A transformer-enhanced framework for lithium-ion battery capacity estimation using limited imaginary impedance feature

Journal Article (2025)
Author(s)

R. Liu (TU Delft - DC systems, Energy conversion & Storage)

Dayu Zhang (Beijing Institute of Technology)

Lu Wang (Hitachi Energy Sweden AB - Research Center)

Chunting Chris Mi (San Diego State University)

P. Bauera (TU Delft - DC systems, Energy conversion & Storage)

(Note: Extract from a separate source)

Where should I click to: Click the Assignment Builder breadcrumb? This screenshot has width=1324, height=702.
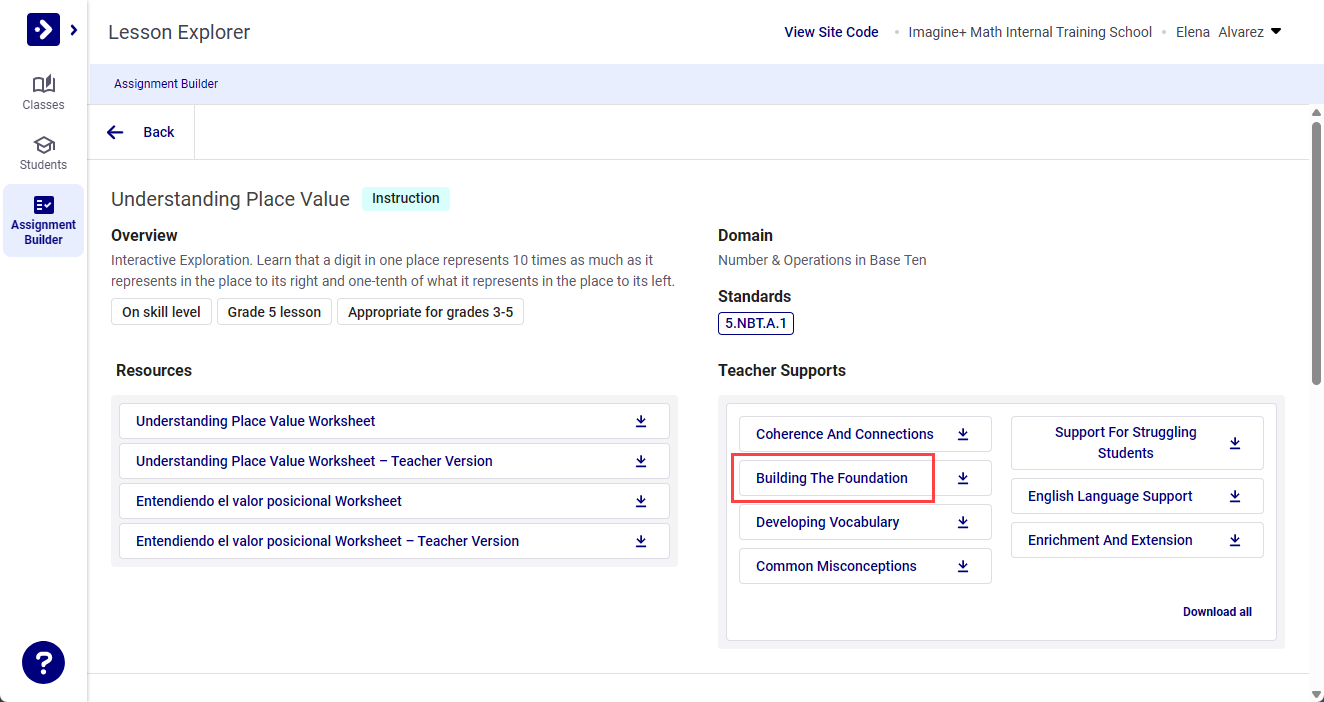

Zian Qin (TU Delft - DC systems, Energy conversion & Storage)

Research Group
DC systems, Energy conversion & Storage
DOI related publication
https://doi.org/10.1016/j.est.2025.116313
More Info
expand_more
Publication Year
2025
Language
English
Research Group
DC systems, Energy conversion & Storage
Volume number
122
Reuse Rights

Other than for strictly personal use, it is not permitted to download, forward or distribute the text or part of it, without the consent of the author(s) and/or copyright holder(s), unless the work is under an open content license such as Creative Commons.

Abstract

Accurate battery capacity estimation is essential for the effective and reliable operation of lithium-ion battery management systems. Battery impedance is a key parameter that encapsulates electrochemical information, closely correlating with the internal states of batteries. This study proposes a novel capacity estimation framework that effectively balances accuracy, efficiency, and practicality. Firstly, a novel feature extraction method is introduced to extract health features from the imaginary impedance at a single frequency. The extracted feature demonstrates a strong and stable correlation with battery degradation under various operation conditions, while significantly reducing data requirements. To address the impact of diverse degradation patterns on estimation accuracy, an initial adjustment method is applied to precisely retrace the relative degradation paths of batteries. The results show that the mean absolute percentage error of battery capacity estimation decreases from 15.65% to 2.87%. Additionally, a transformer-based capacity estimation model is developed, which integrates a feature fusion unit to explicitly eliminate the influence of temperature on model performance. As a result, the model's accuracy improves by over 28% under various thermal conditions.